Task directions :: For the listing below, give the number of lines that contain the word "menu" and no other text.
==========
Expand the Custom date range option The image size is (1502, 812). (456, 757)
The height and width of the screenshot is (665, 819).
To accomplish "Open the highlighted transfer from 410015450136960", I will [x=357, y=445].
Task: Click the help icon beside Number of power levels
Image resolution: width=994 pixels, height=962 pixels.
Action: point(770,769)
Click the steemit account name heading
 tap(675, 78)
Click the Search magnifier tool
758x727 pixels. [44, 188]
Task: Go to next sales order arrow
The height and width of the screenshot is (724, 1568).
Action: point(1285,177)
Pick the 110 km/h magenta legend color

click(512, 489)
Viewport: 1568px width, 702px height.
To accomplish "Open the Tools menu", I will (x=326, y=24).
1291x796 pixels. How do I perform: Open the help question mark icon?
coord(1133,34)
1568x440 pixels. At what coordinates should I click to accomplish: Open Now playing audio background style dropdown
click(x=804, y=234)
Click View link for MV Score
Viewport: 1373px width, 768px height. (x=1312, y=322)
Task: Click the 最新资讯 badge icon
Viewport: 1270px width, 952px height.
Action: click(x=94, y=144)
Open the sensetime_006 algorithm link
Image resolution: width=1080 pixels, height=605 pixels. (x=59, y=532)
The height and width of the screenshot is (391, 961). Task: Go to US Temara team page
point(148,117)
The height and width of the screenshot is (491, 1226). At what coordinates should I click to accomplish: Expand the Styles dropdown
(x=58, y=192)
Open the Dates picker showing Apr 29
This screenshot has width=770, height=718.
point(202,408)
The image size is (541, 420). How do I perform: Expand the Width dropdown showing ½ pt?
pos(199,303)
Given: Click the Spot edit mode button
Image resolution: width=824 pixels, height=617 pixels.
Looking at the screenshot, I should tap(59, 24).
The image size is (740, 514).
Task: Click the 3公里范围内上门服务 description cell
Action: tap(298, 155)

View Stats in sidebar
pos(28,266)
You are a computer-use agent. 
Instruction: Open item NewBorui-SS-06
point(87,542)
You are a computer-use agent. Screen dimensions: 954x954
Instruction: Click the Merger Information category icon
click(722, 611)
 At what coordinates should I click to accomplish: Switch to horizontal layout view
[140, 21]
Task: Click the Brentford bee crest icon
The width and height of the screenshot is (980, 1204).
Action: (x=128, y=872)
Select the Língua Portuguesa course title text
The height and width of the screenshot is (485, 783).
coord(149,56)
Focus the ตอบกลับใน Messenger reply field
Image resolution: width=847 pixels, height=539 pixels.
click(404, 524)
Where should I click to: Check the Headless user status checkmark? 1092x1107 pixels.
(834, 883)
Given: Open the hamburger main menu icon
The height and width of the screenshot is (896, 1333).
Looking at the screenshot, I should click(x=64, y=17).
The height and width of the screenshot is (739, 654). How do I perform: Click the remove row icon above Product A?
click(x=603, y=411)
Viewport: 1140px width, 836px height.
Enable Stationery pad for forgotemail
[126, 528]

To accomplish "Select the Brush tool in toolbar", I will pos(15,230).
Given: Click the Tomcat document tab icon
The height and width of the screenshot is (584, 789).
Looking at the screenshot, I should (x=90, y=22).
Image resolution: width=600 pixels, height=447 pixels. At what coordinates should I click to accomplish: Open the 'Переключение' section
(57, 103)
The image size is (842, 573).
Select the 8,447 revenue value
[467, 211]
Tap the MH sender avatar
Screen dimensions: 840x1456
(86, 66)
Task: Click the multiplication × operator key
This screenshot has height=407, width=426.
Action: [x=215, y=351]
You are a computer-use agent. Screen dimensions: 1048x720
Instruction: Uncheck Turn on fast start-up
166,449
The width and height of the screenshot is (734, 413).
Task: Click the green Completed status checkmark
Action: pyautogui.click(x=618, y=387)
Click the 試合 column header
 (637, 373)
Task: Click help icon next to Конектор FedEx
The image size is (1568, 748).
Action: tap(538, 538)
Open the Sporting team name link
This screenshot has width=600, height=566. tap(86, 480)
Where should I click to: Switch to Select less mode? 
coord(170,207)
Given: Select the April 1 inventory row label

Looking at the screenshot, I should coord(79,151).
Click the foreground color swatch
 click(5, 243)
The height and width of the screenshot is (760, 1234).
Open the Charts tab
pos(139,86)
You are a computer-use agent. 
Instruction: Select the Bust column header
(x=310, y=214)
==========
Task output :: 2